Direktur Penilaian Perusahaan Bursa Efek Indonesia (BEI), I Gede Nyoman Yetna menyebutkan, emiten mengincar dana segar dari pasar modal hingga Rp 39,4 triliun melalui aksi tersebut.

"Sampai dengan 11 November 2022, terdapat 42 perusahaan tercatat yang berada pada pipeline right issue. Perkiraan total dana yang akan diperoleh melalui rights issue sebesar Rp39,4 triliun," beber Nyoman kepada wartawan, Rabu (16/11/2022).

Sebagai gambaran, sebanyak 42 perusahaan tercatat yang berada pada pipeline right issue itu berasal dari berbagai sektor, sebagai berikut:

3 perusahaan dari sektor konsumer non siklikal

1 perusahaan dari sektor healthcare

4 perusahaan dari sektor energi

3 perusahaan dari sektor properti dan real estat

16 perusahaan dari sektor finansial

5 perusahaan dari sektor konsumer siklikal

2 perusahaan dari sektor basic materials

1 perusahaan dari sektor teknologi

3 perusahaan dari sektor transportasi dan logistik

4 perusahaan dari sektor infrastruktur.

 "Berdasarkan data itu, jumlah perusahaan yang berencana melakukan rights issue, baik ditinjau dari jumlah perusahaan maupun perkiraan jumlah dana yang dihimpun melalui rights issue, terbanyak dari sektor financials,” kata Nyoman.


Menakar Prospek Rights Issue di Tengah Sentimen Ketidakpastian Global

Pengunjung mengambil foto layar indeks harga saham gabungan yang menunjukkan data di Bursa Efek Indonesia, Jakarta, Selasa (2/1). Sebelumnya, Perdagangan Indeks Harga Saham Gabungan (IHSG) 2017 ditutup pada level 6.355,65 poin.(Liputan6.com/Faizal Fanani)

Sebelumnya, analis menilai  penambahan modal melalui mekanisme hak memesan efek terlebih dahulu (HMETD) atau rights issue pada kuartal IV 2022 di tengah sentimen global tidak pasti seperti potensi resesi, kenaikan suku bunga acuan dan inflasi tetap akan direspons baik jika perusahaannya bagus dan bisnisnya prospektif.

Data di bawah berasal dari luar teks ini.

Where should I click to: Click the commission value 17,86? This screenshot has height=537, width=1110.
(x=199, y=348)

Analis Jasa Utama Capital Sekuritas, Cheryl Tanuwijaya menuturkan, kondisi ekonomi terlihat lebih baik dari kekhawatiran soal resesi, hal ini tercermin dari hasil laba usaha di Amerika Serikat (AS) yang mayoritas lebih baik dari perkiraan. 

"Terkait aksi right issue  di Bursa Efek Indonesia, nampaknya akan tetap direspons baik asalkan perusahaannya bagus dan bisnisnya prospektif,” kata Cheryl kepada Liputan6.com, ditulis Kamis, (20/10/2022).

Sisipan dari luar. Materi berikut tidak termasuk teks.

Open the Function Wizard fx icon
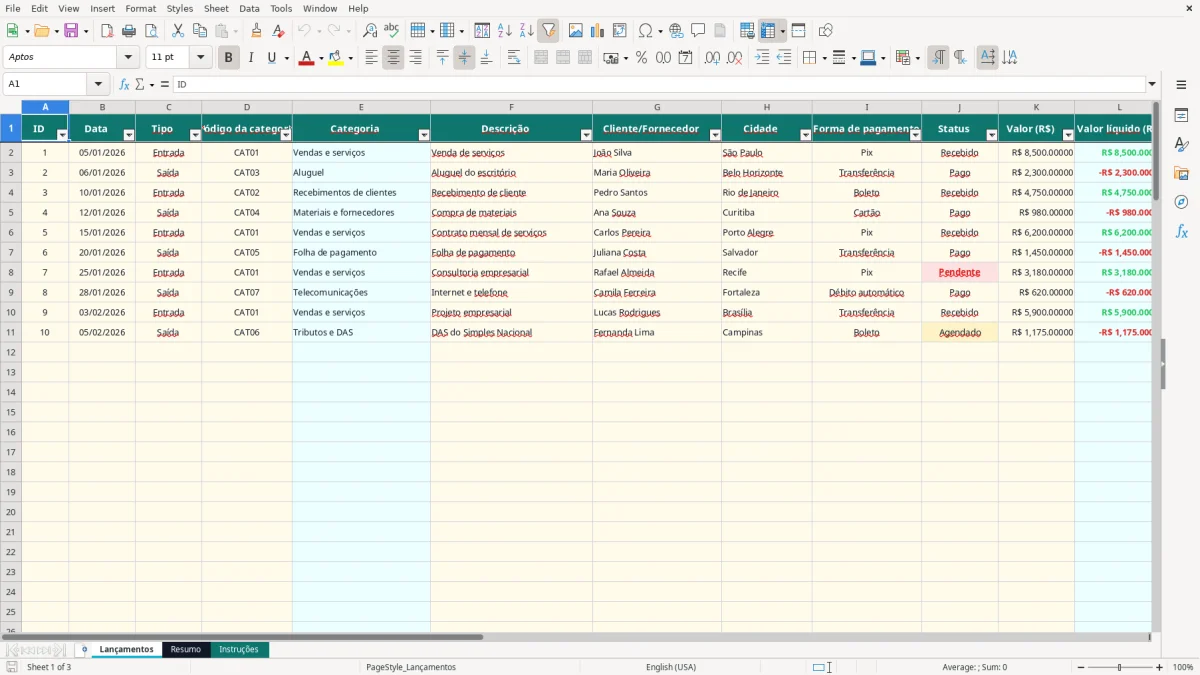 point(124,84)
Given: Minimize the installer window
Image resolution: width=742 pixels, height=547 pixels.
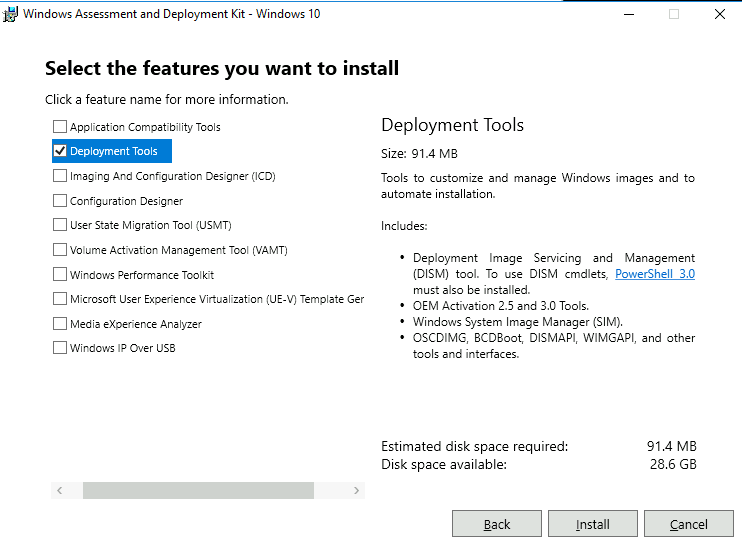Looking at the screenshot, I should (x=628, y=14).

Cheryl menuturkan, sektor yang dominan dari properti, konstruksi yang banyak melakukan aksi rights issue dalam jumlah besar dari Badan Usaha Milik Negara (BUMN).

“Kami unggulkan ADHI mengingat dana rights issue untuk selesaikan proyek pemerintah dan pengembangan bisnis yang ramah lingkungan di mana bisnis itu menjanjikan untuk masa depan,” kata dia.


Investor Akan Cermati Tujuan Rights Issue

Karyawan melihat layar Indeks Harga Saham Gabungan (IHSG) di Bursa Efek Indonesia, Jakarta, Jumat (22/1/2021). Sebanyak 111 saham menguat, 372 tertekan, dan 124 lainnya flat. (Liputan6.com/Johan Tallo)

Sementara itu, Research Analyst Henan Putihrai Sekuritas, Jono Syafei mengatakan, dengan kondisi saat ini investor akan lebih mencermati tujuan dari rights issue tersebut.

"Tujuan dari right issue tersebut apakah untuk membayar utang atau ekspansi bisnis. Selain itu, apakah right issue memiliki standby buyer yang akan menyerap right issue atau tidak, karena hal tersebut akan mempengaruhi persepsi investor,” kata Jono.

Adapun sejumlah emiten telah mengumumkan rencana rights issue. Baru-baru ini sejumlah emiten Badan Usaha Milik Negara (BUMN) telah mengumumkan rencana dan persetujuan pemegang saham untuk rights issue antara lain PT Adhi Karya Tbk (ADHI), PT Bank Tabungan Negara Tbk (BBTN), PT Garuda Indonesia Tbk (GIAA), PT Kimia Farma Tbk (KAEF), dan PT Waskita Karya Tbk (WSKT).

Selain itu, ada juga PT Bank Syariah Indonesia Tbk (BRIS), PT MNC Energy Investments Tbk (IATA), PT Bank Victoria Tbk (BVIC), PT Bank Raya Tbk (AGRO), PT Bank Oke Indonesia Tbk (DNAR) dan sejumlah bank lainnya.